What you can do is take the rotated array at once . and then run the queries on the rotated array. Save the result in the list and return it back.
def circularArrayRotation(a, k, queries):
new_arr = a[-k%len(a):] + a[:-k%len(a)]
# list slicing is done here. it will get the right rotated array
result = []
for i in queries:
result.append(new_arr[i])
# running queries on rotated array
return result
using above method , list slicing is done in o(n) time . and then running the queries is done is o(1) time.
Comments
def circularArrayRotation(a, k, queries):
j= len(a)
for x in range(k):
n=a[j-1]
a.insert(0,n)
a.pop(j)
newList= []
for m in queries:
newList.append(a[m])
return newList
Comments
def circularArrayRotation(a, k, queries):
#rotation
for _ in range(k):
a.insert(0, a.pop())
#putting answer according to query
ans = []
for i in queries:
ans.append(a[i])
return ans
1 Comment
Well you can use deque A deque is a double-ended queue. It can be used to add or remove elements from both ends.

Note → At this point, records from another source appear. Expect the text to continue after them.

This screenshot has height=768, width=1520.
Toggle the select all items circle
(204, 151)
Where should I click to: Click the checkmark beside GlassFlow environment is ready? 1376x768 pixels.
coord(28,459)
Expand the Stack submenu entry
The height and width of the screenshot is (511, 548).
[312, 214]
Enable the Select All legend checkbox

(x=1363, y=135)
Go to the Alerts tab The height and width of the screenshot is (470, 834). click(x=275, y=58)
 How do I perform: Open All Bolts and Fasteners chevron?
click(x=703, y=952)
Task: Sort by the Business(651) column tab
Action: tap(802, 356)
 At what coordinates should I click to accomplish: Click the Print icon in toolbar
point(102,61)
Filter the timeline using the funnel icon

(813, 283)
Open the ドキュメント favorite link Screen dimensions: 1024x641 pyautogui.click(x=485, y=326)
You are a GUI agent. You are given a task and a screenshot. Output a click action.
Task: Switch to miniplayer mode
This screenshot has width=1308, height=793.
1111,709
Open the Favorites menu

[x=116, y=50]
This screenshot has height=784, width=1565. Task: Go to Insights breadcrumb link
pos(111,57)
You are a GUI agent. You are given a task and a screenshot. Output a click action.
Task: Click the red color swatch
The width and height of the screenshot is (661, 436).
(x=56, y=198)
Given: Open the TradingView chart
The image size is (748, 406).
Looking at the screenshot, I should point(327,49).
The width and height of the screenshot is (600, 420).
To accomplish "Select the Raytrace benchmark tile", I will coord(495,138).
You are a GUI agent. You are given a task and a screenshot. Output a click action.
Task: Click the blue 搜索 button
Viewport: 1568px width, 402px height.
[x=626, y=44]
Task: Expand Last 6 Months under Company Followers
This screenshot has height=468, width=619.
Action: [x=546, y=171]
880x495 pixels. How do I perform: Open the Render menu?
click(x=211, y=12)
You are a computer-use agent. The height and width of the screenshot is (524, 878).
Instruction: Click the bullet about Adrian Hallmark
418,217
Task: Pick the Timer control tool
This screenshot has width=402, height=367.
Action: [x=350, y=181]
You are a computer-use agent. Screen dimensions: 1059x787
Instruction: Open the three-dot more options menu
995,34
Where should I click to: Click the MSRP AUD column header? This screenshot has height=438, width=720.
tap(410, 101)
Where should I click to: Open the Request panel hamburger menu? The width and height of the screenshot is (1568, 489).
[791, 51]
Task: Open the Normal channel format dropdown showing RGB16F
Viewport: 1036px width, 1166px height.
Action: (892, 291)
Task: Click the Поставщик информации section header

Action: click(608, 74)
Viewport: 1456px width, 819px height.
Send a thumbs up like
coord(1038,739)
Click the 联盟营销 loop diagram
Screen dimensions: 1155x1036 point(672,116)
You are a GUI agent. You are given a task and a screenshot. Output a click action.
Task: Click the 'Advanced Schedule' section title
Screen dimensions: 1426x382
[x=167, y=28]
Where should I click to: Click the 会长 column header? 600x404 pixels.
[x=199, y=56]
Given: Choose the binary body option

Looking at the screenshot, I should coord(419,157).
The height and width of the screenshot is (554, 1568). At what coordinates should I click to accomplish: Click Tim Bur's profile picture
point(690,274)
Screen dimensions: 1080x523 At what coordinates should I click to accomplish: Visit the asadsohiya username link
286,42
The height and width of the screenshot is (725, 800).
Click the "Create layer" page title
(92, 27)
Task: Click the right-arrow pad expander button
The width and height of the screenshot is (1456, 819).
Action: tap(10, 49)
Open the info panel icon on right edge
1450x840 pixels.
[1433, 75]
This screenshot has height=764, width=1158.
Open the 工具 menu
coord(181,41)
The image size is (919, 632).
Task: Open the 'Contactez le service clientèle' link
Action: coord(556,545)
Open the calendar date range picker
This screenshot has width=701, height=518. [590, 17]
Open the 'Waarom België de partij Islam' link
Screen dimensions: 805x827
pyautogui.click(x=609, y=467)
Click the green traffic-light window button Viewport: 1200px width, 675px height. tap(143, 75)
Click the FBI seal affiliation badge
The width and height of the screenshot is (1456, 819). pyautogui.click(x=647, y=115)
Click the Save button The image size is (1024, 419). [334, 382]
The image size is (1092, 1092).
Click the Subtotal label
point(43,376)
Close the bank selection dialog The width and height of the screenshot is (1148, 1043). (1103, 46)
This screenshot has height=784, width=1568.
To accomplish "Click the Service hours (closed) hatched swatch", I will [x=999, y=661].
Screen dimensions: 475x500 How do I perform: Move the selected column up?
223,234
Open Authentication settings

from collections import deque
def circularArrayRotation(a, k, queries):
result=[]
a = deque(a)
a.rotate(k)
a = list(a)
for v in queries:
result.append(a[v])
return(result)
Comments
I know this is very old, but I was just solving this, so I figured might as well drop by, your else case is wrong! It should be k = k % len(a), you wrote k % a, now I write c++, so don't know what that even does in python, but I'm pretty sure that doesn't automatically put in len(a) Besides, why are you bothering putting that in if else block just modulo every time, if it's smaller, no value change, for => it fixes it to the right value.
Comments
I believe a deque is the approach to go, as AnkushRasgon's and shyamantha's answers. Here I post my version in Java. All tests passed.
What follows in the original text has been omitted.